Exercise:
If a line below contains the string "logo", copy it out.

=== Data for analysis ===

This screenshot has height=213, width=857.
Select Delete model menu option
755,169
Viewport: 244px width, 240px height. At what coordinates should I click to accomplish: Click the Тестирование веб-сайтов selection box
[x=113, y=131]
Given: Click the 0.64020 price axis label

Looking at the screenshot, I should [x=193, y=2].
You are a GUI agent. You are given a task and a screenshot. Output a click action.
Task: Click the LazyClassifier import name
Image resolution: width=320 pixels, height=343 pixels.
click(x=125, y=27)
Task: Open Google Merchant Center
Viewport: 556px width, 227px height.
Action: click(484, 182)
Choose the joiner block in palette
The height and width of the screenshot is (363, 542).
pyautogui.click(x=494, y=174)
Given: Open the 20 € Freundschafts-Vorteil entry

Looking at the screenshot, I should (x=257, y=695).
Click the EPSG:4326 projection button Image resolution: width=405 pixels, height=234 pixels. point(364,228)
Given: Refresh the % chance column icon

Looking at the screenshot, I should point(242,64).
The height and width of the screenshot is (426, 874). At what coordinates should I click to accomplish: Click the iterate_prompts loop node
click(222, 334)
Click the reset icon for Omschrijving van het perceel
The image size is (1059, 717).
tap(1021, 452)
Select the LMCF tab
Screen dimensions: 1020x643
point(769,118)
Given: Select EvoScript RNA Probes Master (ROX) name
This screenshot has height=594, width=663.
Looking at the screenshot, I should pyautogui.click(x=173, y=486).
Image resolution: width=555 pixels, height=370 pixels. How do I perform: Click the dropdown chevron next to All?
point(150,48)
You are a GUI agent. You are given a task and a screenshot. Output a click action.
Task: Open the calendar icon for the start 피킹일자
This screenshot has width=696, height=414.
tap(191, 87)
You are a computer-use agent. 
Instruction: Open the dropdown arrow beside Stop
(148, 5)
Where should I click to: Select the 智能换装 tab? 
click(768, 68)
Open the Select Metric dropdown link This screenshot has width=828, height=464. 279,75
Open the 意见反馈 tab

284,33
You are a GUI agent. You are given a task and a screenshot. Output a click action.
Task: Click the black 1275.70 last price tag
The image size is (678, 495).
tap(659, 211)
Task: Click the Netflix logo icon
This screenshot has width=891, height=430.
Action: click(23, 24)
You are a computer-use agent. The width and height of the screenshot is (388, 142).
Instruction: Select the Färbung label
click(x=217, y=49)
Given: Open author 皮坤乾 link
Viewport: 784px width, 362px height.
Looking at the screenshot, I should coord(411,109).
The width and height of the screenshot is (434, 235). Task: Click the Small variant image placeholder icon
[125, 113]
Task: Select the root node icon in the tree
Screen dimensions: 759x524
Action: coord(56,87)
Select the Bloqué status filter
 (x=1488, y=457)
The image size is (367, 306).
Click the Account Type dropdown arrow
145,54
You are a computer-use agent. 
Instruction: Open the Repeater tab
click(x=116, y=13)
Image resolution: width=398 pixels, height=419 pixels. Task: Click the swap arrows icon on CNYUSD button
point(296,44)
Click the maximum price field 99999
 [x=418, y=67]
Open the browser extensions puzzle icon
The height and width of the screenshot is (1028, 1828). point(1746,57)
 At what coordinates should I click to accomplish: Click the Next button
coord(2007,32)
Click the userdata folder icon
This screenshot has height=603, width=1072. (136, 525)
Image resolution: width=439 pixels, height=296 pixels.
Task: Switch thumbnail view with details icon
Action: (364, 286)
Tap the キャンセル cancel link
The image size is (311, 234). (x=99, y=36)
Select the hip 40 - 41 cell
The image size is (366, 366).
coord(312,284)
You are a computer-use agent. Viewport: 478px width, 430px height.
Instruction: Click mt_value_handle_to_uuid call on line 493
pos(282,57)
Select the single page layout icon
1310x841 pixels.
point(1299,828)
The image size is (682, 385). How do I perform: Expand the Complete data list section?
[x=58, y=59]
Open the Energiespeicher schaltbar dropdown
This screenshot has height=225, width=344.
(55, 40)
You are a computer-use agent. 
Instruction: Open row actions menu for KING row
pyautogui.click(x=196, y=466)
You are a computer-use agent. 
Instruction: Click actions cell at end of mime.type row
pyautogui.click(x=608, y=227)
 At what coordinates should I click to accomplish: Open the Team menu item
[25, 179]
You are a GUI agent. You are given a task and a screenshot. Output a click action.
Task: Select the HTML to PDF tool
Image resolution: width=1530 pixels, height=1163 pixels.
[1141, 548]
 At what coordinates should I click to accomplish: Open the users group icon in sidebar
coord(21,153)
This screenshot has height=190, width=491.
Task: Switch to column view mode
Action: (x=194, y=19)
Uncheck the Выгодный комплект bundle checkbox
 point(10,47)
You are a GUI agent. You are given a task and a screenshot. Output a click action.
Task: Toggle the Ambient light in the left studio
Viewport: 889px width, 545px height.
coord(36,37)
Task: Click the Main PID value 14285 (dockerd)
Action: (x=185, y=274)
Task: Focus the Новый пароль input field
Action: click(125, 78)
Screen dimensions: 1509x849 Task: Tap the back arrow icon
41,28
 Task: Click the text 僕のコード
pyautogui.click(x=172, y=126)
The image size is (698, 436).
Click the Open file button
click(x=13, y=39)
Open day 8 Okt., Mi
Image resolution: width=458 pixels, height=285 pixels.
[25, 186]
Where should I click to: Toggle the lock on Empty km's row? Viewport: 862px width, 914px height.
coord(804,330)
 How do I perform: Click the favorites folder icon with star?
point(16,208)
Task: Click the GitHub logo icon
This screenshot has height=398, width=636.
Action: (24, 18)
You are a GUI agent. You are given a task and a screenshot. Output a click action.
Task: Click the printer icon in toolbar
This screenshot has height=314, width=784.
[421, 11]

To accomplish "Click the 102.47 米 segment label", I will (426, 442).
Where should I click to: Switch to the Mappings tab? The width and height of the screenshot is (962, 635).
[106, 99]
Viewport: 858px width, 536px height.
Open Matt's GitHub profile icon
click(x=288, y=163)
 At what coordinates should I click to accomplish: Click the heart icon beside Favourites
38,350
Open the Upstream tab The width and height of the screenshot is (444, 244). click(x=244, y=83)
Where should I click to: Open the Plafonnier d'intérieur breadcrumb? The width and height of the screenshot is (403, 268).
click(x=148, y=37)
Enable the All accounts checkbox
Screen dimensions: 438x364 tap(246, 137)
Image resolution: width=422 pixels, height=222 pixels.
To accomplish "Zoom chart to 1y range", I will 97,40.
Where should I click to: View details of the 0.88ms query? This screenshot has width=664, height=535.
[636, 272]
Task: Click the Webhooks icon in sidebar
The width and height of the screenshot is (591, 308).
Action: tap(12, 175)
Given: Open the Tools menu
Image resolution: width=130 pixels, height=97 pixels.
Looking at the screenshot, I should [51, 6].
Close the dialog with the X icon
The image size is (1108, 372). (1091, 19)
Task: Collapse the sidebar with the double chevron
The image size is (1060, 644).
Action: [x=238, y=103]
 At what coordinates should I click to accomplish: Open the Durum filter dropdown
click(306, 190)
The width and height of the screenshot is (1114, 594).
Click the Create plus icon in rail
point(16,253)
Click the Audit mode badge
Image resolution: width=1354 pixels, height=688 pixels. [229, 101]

===

Result of the exercise:
Task: Click the Netflix logo icon
Task: Click the GitHub logo icon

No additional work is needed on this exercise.